Rally
- Industry: Alternative asset investment
- Founded: 2016
- Headquarters: New York
- Website: rallyrd.com

= Rally (investment company) =

Rally is an alternative asset investment company which allows users to buy and sell equity shares in collectible assets. The company was founded in 2016 and is headquartered in New York.

== Overview ==
The company was originally founded under the name "Rally Rd." Rally initially securitized classic cars and had a collection of nearly 30 vehicles. Each car was listed in a process similar to an initial public offering, with the first offering for a vehicle being completed in 2017. Since 2019, Rally expanded to providing more than 300 assets across categories including items such as art, wine, watches, sports collectibles, natural history artifacts, musical instruments and first-edition books.
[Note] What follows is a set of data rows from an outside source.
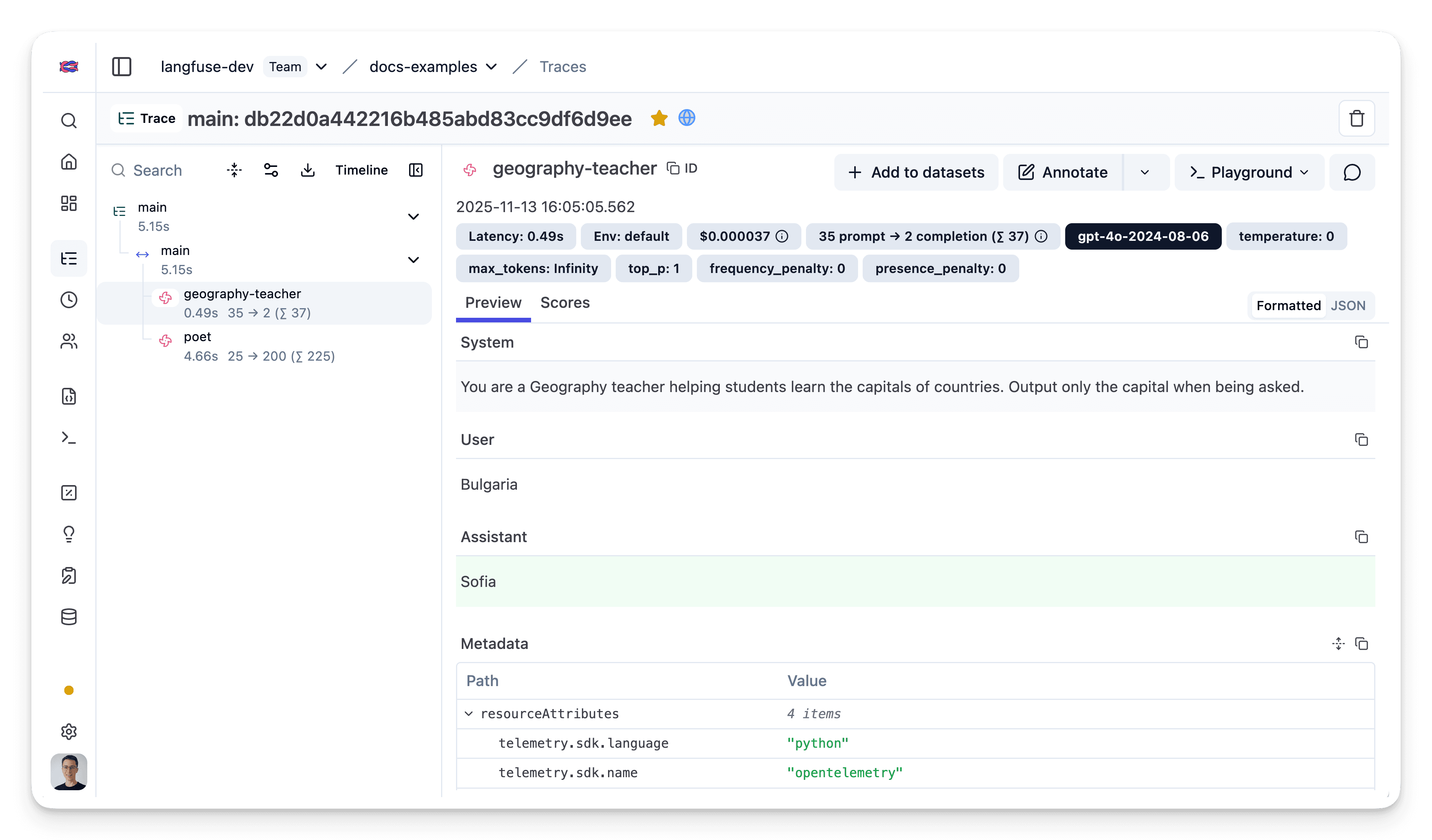1432x840 pixels.
Task: Delete the trace using the trash icon
Action: 1357,118
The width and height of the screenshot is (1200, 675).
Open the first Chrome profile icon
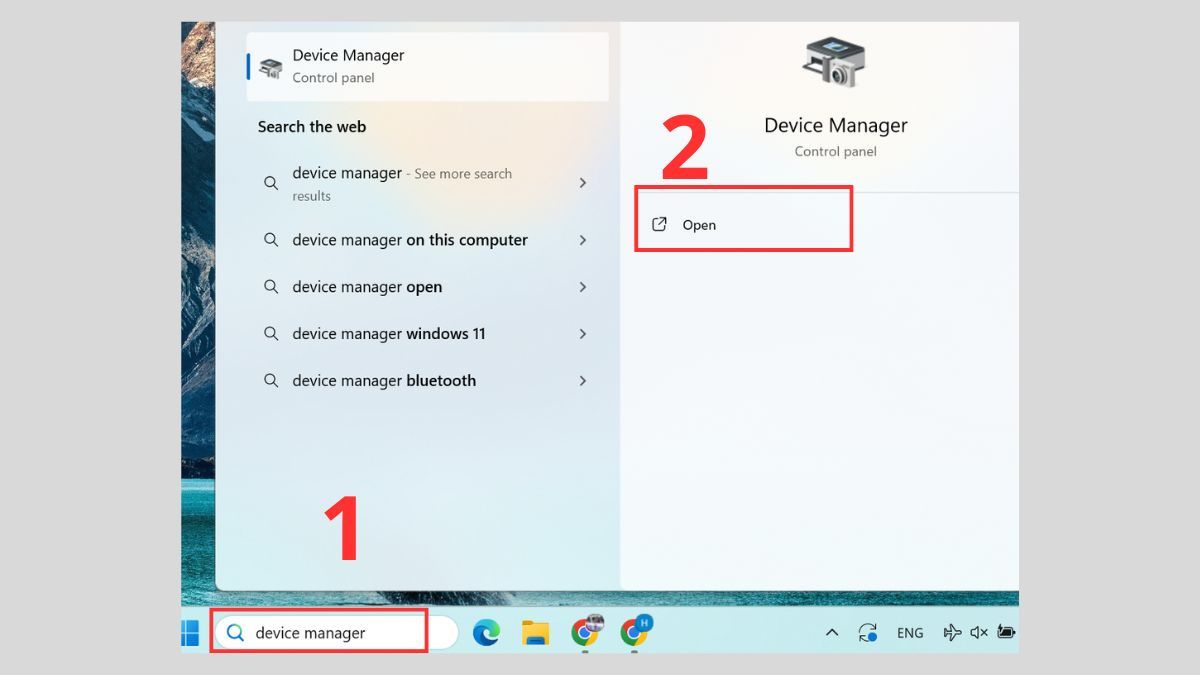[585, 632]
Rally registers each collectible item on its platform with the SEC as a security. Investment cars are not registered for road use, but are stored in private warehouses in locations such as Upstate New York or Pennsylvania.

As of March 2021, Rally had approximately 200,000 users with nearly $30 million of merchandise. The company has developed mobile applications for Android and iPhone devices.

== Funding ==
In January 2018, Rally raised a $2.9 million seed round led by Social Leverage and other angel investors. In 2020, the company closed a $17 million oversubscribed financing round, while in May 2021, it raised $30 million in Series B funding led by Accel with other investors including Upfront Ventures and Social Leverage.

In October 2021, Rally raised $15 million follow-on to their Series B round led by Wheelhouse, with participation from Josh Richards, Griffin Johnson, Noah Beck, John Stamos, Connor Schell, and Bill Simmons. The total funding of the company since inception is approximately $65 million.

== Business model ==

Rally has a fractional ownership model for those in the investing and the enthusiast communities. The company sources a collectible for sale and creates a new entity as a subsidiary of an LLC. The startup then holds an SEC-registered offering where potential investors can view details about the collectible and, if desired, purchase one or more of the divided equity shares. When the offering is completed, there’s a 3-month hold period, after which the company’s mobile application provides a monthly trading window where new users can place bids and existing investors can place asks, allowing the equity shares to be traded on a marketplace.